Saat Ramadan, jam kerja menjadi lebih singkat. Hari kerja juga berkurang karena ada libur yang cukup panjang.
Ini menyebabkan aktivitas ekspor-impor menjadi kurang semarak. Ketika Ramadan-Idul Fitri berlalu, aktivitas menjadi normal sehingga ekspor-impor bisa tumbuh lebih kencang.
Neraca Perdagangan
Sementara itu, konsensus Bloomberg menghasilkan median proyeksi untuk neraca perdagangan April surplus US$ 2,73 miliar. Jika terwujud, maka lebih rendah dari posisi Maret yang surplus US$ 4,33 miliar.
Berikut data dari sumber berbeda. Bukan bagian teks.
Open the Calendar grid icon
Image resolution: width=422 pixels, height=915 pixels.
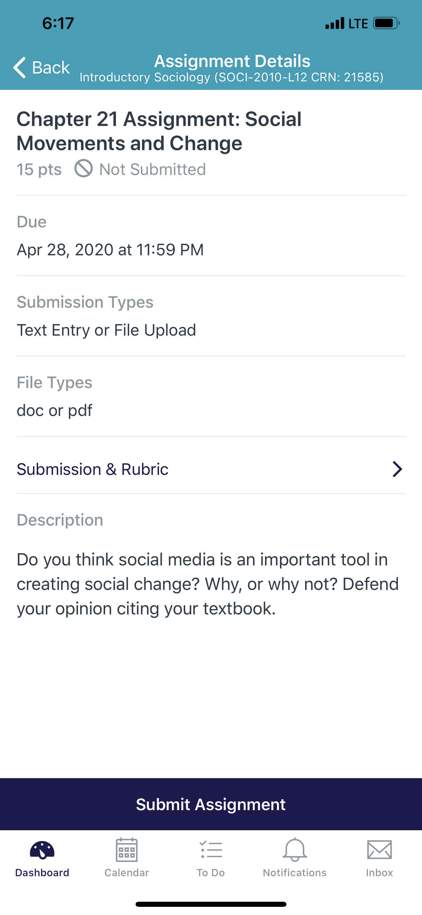point(127,850)
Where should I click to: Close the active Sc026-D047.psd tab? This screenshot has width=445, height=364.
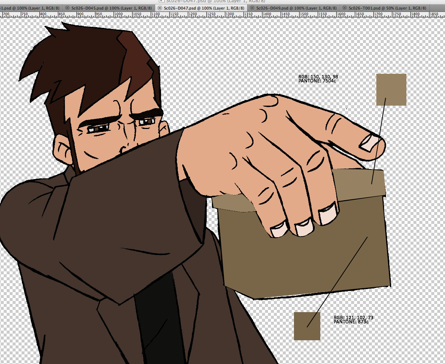point(160,8)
Akan tetapi, surplus perdagangan pada April akan membuat neraca perdagangan Indonesia selalu positif selama 60 bulan beruntun. Artinya, surplus neraca perdagangan tidak putus dalam 5 tahun terakhir.
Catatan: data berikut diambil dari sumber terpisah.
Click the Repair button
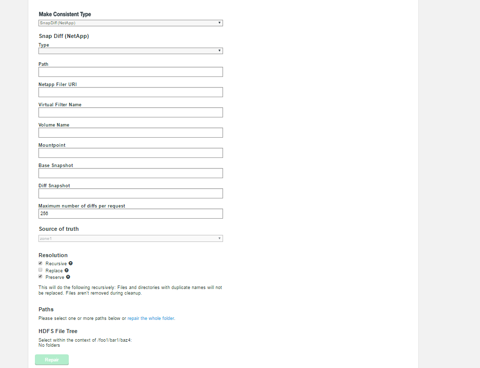 click(x=52, y=360)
Ke depan, surplus neraca perdagangan diperkirakan masih bisa terjaga. Pasalnya, Amerika Serikat (AS) di bawah komando Presiden Donald Trump menunda pemberlakuan tarif bea masuk impor resiprokal selama 90 hari.
"(Neraca perdagangan) masih berpotensi melanjutkan surplus, khususnya bagi para eksportir yang cenderung mengejar masa tenggang ini," ujar Ekonom Bank Danamon Hosianna Evalia Situmorang kepada Bloomberg Technoz, belum lama ini.
Akan tetapi, Hosianna menilai surplus perdagangan berisiko makin menyempit. Kebijakan tarif dari AS masih menjadi ketidakpastian dan berisiko menekan permintaan ekspor.
Di sisi lain, rencana peningkatan impor dari AS—termasuk pangan, energi, dan manufaktur strategis—diperkirakan menambah tekanan sekitar US$ 125–170 juta per bulan.
Hosianna menilai, selama harga komoditas ekspor stabil dan nilai tukar rupiah terkendali, maka potensi surplus masih bisa dipertahankan. Namun tekanan diperkirakan dapat meningkat tanpa penguatan hilirisasi, diversifikasi ekspor, dan pengendalian impor.